[Start of section]

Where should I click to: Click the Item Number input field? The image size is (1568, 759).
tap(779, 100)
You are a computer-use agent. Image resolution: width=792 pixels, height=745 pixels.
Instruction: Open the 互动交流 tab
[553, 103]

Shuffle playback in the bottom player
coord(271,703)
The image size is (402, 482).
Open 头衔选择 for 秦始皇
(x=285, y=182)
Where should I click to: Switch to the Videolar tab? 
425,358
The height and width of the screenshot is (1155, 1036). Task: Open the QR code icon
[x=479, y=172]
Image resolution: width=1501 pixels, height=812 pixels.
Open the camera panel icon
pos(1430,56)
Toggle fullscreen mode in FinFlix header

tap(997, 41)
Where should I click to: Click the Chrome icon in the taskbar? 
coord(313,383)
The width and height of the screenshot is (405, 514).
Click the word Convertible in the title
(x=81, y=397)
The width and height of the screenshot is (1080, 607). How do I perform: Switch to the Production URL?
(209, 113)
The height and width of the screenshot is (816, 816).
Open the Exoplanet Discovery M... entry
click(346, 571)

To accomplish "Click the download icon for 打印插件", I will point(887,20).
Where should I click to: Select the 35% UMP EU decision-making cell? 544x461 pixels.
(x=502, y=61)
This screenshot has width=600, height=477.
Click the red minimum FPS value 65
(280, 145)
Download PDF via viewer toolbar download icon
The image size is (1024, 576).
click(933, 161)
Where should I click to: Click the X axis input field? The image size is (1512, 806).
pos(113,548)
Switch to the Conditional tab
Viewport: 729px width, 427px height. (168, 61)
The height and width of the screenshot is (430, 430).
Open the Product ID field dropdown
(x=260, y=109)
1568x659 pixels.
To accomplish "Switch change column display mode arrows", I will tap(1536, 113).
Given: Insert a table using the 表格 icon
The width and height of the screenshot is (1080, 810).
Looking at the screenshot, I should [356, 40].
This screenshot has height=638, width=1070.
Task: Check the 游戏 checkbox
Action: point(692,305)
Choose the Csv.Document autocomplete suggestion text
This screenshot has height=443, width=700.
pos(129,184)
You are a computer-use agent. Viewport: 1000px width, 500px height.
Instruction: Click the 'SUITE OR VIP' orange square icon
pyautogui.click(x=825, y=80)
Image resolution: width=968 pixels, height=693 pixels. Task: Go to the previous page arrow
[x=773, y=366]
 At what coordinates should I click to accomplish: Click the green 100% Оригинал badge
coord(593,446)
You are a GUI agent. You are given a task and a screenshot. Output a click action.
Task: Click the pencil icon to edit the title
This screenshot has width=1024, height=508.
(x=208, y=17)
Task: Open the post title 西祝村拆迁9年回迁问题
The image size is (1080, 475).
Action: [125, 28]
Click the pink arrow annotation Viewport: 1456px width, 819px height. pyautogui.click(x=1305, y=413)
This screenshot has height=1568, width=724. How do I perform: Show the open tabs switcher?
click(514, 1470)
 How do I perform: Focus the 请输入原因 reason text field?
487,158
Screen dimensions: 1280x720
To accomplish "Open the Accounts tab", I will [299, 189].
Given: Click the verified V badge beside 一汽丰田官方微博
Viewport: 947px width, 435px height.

[End of section]

- TASK BRIEF
Reproduce each record exactly, leaving nothing out.

- RESPONSE BELOW
Where should I click to: Click the Item Number input field? The image size is (1568, 759).
tap(779, 100)
You are a computer-use agent. Image resolution: width=792 pixels, height=745 pixels.
Instruction: Open the 互动交流 tab
[553, 103]

Shuffle playback in the bottom player
coord(271,703)
The image size is (402, 482).
Open 头衔选择 for 秦始皇
(x=285, y=182)
Where should I click to: Switch to the Videolar tab? 
425,358
The height and width of the screenshot is (1155, 1036). Task: Open the QR code icon
[x=479, y=172]
Image resolution: width=1501 pixels, height=812 pixels.
Open the camera panel icon
pos(1430,56)
Toggle fullscreen mode in FinFlix header

tap(997, 41)
Where should I click to: Click the Chrome icon in the taskbar? 
coord(313,383)
The width and height of the screenshot is (405, 514).
Click the word Convertible in the title
(x=81, y=397)
The width and height of the screenshot is (1080, 607). How do I perform: Switch to the Production URL?
(209, 113)
The height and width of the screenshot is (816, 816).
Open the Exoplanet Discovery M... entry
click(346, 571)

To accomplish "Click the download icon for 打印插件", I will point(887,20).
Where should I click to: Select the 35% UMP EU decision-making cell? 544x461 pixels.
(x=502, y=61)
This screenshot has width=600, height=477.
Click the red minimum FPS value 65
(280, 145)
Download PDF via viewer toolbar download icon
The image size is (1024, 576).
click(933, 161)
Where should I click to: Click the X axis input field? The image size is (1512, 806).
pos(113,548)
Switch to the Conditional tab
Viewport: 729px width, 427px height. (168, 61)
The height and width of the screenshot is (430, 430).
Open the Product ID field dropdown
(x=260, y=109)
1568x659 pixels.
To accomplish "Switch change column display mode arrows", I will tap(1536, 113).
Given: Insert a table using the 表格 icon
The width and height of the screenshot is (1080, 810).
Looking at the screenshot, I should [356, 40].
This screenshot has height=638, width=1070.
Task: Check the 游戏 checkbox
Action: point(692,305)
Choose the Csv.Document autocomplete suggestion text
This screenshot has height=443, width=700.
pos(129,184)
You are a computer-use agent. Viewport: 1000px width, 500px height.
Instruction: Click the 'SUITE OR VIP' orange square icon
pyautogui.click(x=825, y=80)
Image resolution: width=968 pixels, height=693 pixels. Task: Go to the previous page arrow
[x=773, y=366]
 At what coordinates should I click to accomplish: Click the green 100% Оригинал badge
coord(593,446)
You are a GUI agent. You are given a task and a screenshot. Output a click action.
Task: Click the pencil icon to edit the title
This screenshot has width=1024, height=508.
(x=208, y=17)
Task: Open the post title 西祝村拆迁9年回迁问题
The image size is (1080, 475).
Action: [125, 28]
Click the pink arrow annotation Viewport: 1456px width, 819px height. pyautogui.click(x=1305, y=413)
This screenshot has height=1568, width=724. How do I perform: Show the open tabs switcher?
click(514, 1470)
 How do I perform: Focus the 请输入原因 reason text field?
487,158
Screen dimensions: 1280x720
To accomplish "Open the Accounts tab", I will [299, 189].
Given: Click the verified V badge beside 一汽丰田官方微博
Viewport: 947px width, 435px height.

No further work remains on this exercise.